Sunday's NYT no.56,925 issue posted their classic Italian sports car gift to me right next to TIFFANY's traditional page 2 opening statement. This being the "cut to" scene in BOOGIE NIGHTS right after I tell Jackie that I can do it again if he needs a close up cum shot. ~ ~ No big deal.

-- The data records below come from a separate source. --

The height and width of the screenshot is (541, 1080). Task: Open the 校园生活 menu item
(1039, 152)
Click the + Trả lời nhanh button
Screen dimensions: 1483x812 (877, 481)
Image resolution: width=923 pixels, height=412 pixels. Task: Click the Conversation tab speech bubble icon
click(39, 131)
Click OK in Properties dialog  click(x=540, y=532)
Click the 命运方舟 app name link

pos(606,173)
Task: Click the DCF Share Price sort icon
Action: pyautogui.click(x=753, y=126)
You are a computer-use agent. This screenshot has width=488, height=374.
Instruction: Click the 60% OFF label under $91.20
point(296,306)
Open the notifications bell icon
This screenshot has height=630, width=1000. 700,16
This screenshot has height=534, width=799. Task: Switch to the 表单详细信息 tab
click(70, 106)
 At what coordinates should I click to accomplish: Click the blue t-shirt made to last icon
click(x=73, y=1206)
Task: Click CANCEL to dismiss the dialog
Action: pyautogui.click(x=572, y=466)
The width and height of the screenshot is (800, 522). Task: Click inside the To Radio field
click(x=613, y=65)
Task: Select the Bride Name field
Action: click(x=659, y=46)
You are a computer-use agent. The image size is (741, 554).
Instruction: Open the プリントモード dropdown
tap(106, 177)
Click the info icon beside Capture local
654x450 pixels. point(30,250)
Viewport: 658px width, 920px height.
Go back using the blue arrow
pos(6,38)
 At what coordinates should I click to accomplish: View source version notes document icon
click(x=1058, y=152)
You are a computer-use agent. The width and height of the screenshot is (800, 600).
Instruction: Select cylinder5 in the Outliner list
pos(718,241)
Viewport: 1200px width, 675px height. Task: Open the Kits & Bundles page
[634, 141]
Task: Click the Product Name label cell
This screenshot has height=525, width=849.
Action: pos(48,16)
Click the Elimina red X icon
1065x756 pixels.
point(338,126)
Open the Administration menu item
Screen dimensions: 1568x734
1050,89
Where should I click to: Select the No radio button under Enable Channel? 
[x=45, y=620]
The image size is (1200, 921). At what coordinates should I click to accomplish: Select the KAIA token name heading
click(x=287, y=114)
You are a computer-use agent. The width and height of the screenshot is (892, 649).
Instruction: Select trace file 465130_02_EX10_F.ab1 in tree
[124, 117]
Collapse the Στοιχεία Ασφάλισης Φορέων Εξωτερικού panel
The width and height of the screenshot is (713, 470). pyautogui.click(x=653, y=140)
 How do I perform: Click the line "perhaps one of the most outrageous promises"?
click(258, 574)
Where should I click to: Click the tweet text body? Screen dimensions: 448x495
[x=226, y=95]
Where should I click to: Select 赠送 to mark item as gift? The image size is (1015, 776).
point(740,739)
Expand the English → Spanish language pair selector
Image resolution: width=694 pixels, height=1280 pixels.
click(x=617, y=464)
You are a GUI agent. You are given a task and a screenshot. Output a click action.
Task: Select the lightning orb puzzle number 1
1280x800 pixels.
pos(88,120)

You too could fuck like a champ two times in a row in one night if you were like me aand had my kind of mojo-money, like at: http://www.justjared.com/photo-gallery/3414133/miley-cyrus-girlfriend-stella-maxwell-hold-hands-at-lunch-08/fullsize/ ~ ~ Fuck it. ~ ~ Now I have to forgive my exwife for fucking that Steven Hughes look alike kid with the 10-speed race bike in RISKY BUSINESS. ~ ~ I mean this shit goes way back to 1983. ~ ~ GSR/TWN ~ ~ I AM LIKE GOD NOTES: The beauty of Mormonism is the knowledge that we will be like God some day. Complete with the Austin, Texas powers to eat out and fuck 100 hot young wives at a time. ~ ~ I know, hard to believe. ~ ~ All of those homogaysexualish apostate monogamist Christians with the short Nazi haircuts, like Glenn Beck, still are holding that tall skinny-ass [Paul Nestor meets Woody Norris] mormon polygamist prophet in a Texas jail just because he liked to fuck two 16-year-virgins to the max. ~ ~ Guess we're just gonna have to do something about that, aren't we now. ~ ~ PS MISS MONTANA: That real estate scam scene at the end of DIRTY ROTTEN SCOUNDRALS was your clue to buy up all of those left-over dropped-out properties in that symbolic United Order David Lettermqn type development paradise for fly fishermen; located outside of Yellowstone.